The scandal of Suffolk’s special educational needs provision has been recognised for years, but nothing has been done.
Until now. Suffolk County Council have got rid of two senior members of staff, except that complaining voices from those in the know suggest they are the wrong people.
Sue Cook (director of children’s services) left suddenly, it was claimed for family reasons. Then Allan Cadzow (corporate director of children and young people) was next to go. The redundancies – or whatever they are to be called – are part of the council’s preparations for the imminent Ofsted report, which is known to be horrendous. Ms Cook and Mr Cadzow were in senior positions, and it was considered important for the council to be seen apparently to act decisively, even if badly. Somebody had to be sacrificed. Whereas, it is whispered, the real culprits are still in place.
It is possible the local taxpayers of Norfolk were not best pleased to open their Eastern Daily Press to find Norfolk County Council had lost £2.5 million in NHS payments for social care, because they failed to keep proper records.

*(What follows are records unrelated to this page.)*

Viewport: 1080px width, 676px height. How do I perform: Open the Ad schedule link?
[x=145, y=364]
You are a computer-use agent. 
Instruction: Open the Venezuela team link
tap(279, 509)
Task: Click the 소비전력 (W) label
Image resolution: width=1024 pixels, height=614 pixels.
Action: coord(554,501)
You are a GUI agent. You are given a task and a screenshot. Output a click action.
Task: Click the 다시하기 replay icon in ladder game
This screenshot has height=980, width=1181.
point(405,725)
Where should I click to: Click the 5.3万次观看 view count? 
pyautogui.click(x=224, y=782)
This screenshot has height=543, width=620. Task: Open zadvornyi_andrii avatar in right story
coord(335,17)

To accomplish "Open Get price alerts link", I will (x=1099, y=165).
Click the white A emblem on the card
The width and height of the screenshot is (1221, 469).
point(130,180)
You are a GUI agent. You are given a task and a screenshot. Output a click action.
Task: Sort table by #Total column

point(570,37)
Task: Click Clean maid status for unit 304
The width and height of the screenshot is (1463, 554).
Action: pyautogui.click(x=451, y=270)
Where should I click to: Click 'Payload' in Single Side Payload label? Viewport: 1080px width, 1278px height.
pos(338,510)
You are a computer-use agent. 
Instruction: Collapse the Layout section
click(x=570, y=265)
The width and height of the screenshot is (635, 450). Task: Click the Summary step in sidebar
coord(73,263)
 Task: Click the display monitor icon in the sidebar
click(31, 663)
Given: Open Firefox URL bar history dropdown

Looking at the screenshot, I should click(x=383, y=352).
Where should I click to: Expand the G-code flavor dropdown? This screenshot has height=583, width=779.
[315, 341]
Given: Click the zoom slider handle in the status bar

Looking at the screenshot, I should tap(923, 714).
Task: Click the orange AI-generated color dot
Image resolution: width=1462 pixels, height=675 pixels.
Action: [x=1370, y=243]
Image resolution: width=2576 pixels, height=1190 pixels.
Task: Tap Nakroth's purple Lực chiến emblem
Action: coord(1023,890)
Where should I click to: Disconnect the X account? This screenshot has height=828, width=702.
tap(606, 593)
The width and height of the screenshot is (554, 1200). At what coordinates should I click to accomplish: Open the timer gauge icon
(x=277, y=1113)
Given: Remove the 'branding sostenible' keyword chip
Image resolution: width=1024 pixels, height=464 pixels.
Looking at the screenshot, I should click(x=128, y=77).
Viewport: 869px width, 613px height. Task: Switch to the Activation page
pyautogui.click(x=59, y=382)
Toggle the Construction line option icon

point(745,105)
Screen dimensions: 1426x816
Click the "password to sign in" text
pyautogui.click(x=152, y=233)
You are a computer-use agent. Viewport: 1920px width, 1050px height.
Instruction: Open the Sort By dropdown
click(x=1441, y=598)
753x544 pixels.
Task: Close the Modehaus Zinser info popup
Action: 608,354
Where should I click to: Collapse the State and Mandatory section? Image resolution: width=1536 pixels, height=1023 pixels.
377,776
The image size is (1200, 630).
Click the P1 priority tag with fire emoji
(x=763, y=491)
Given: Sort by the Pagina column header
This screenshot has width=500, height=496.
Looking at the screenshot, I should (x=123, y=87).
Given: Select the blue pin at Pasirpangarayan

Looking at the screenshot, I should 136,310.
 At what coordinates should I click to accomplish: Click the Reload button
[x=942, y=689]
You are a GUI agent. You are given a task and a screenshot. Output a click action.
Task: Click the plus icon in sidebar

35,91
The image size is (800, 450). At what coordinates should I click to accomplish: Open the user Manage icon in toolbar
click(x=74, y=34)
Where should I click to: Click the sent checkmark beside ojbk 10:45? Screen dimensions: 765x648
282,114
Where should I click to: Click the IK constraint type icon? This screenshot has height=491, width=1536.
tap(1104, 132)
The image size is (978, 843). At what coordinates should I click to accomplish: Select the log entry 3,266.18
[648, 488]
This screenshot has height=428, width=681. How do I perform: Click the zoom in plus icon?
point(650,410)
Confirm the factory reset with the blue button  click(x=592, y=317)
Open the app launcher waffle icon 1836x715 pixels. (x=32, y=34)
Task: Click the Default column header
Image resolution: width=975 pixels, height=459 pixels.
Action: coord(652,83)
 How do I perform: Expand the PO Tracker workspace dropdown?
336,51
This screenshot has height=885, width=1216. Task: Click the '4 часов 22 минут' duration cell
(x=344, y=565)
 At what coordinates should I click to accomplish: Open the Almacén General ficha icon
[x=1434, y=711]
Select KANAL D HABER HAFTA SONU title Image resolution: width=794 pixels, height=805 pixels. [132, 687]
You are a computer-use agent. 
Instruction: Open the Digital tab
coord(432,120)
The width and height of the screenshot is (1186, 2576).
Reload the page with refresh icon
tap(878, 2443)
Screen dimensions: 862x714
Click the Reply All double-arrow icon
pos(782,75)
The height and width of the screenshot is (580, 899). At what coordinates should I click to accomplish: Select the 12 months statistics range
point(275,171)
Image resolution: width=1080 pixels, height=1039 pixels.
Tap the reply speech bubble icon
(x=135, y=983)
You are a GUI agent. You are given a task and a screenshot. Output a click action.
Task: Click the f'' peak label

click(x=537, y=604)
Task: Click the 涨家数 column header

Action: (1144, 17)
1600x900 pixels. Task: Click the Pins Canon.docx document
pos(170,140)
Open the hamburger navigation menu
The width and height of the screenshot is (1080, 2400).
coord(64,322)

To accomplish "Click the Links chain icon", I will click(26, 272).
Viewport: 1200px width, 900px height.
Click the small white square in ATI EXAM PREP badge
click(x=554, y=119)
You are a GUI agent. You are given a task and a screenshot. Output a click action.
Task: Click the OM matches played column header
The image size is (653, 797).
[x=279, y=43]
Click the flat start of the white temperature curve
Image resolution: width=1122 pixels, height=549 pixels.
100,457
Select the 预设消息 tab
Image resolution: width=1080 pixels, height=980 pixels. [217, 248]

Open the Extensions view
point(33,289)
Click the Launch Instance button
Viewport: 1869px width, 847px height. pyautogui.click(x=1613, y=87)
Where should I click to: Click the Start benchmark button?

The council claims it is owed the money, but the NHS refuses to pay. Council officers claim that the problems arose because of Covid and changes in NHS systems in processing claims: “With many thousands of such individual instances, changing organisations and changing financial and process systems, it has not been possible to track and reconcile all the transactions.”
The newspaper is not convinced and says it “beggars belief” that the situation could have arisen. In a less than persuasive attempt to make light of the affair, the council claims that they can cover the loss through using other funds, which can only mean those funds will now be short of £2.5 million. Adult social care, they claim, will not be affected.
But as opposition leader Labour’s Councillor Steve Morphew points out: “The amount of money they are writing off is enough to pay for more than 100,000 hours of valuable care.”
BREAKING NEWS… Whoever thought Rachel Reeves could ever occupy two diary entries, let alone disturb the Pecksniff Saturday morning ritual of croissants in bed. But only hours after penning the diatribe above, we find her policies are applauded by US Republican senator Chuck Grassley. He writes on Twitter: “Read Shadow Chancellor of Exchequer Reeves interview in Telegraph No tax increases and no wealth tax. She is for wealth creation She feels u don’t tax ur way out economic prob. U grow ur way out. VERY REAGANESQUE”.
Now, whatever Ms Reeves was trying to achieve by her views already criticised above, one doubts whether she looked to be lauded by the experts as a champion of Reaganesque economics. Does the lady do embarrassment, does anybody know? Senator Grassley rather makes the point your diarist laboured over yesterday, and Pecksniff will return to his croissants, smug but nevertheless alarmed, at having been shown to be right again.